Joyce didn’t stir but he kept his voice very low.

‘Had to hang about till the goddamned gasmen went. The car’s in the garage. I walked to Chingford and got a bus. Christ!’

Nigel dropped the bunch of Ford keys into the carrier bag with the money. He found a bit of string in the kitchen and threaded it through the big iron key and hung it round his neck. They turned off the oil heater. They put the gun under the pillows and got into bed. It was just after midnight, the end of the longest day of their lives.

8

When Alan woke up he didn’t know where he was. The room was full of orange light. Great God (as Lord Byron had remarked the morning after his wedding, the sun shining through his red bed curtains) I am surely in hell! Then he remembered. It all came back to him, as Joyce would have said. The time, according to his watch, was five in the morning, and the light came from street lamps penetrating a tangerine-coloured blind which he must have pulled down on the previous evening. He had slept for eleven hours. The money, now dry and crinkly, glimmered in the golden light. Great God, I am surely in hell . . .

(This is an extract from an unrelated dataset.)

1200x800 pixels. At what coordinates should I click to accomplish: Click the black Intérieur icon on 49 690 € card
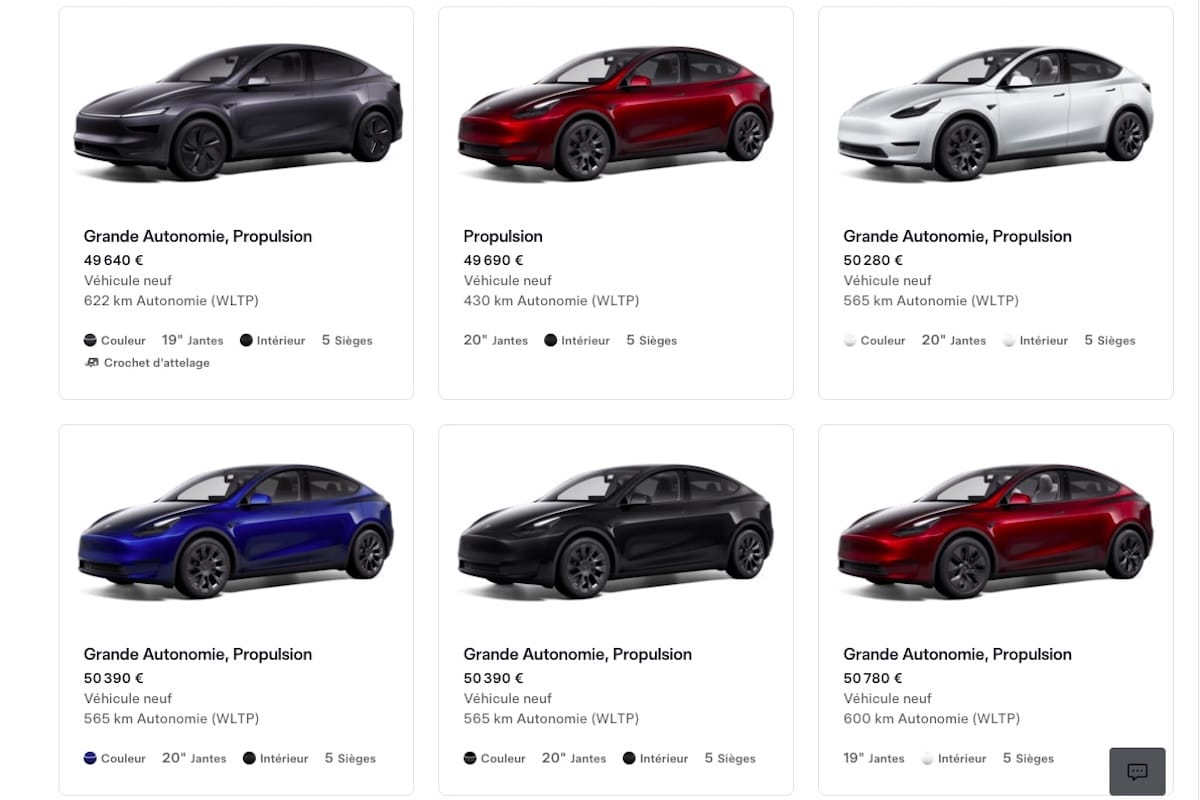[550, 341]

He got out of bed and went into the passage and found the bathroom. There was a notice inside his bedroom door which said in strange English: The Management take no responsibilities for valuable left in rooms at owners risks. He put the money back in his raincoat pockets, afraid now of walking about with his pockets bulging like that. All night he had slept in his clothes, and his trousers were as crumpled as the notes, so he took them off and put them under the mattress, which was a way of pressing trousers advocated by Wilfred Summitt. He took off the rest of his clothes and got back into bed, listening to the noise outside that had begun again. The noise seemed to him symptomatic of the uproar which must be going on over his disappearance and Joyce’s and the loss of the money, the whole world up in arms.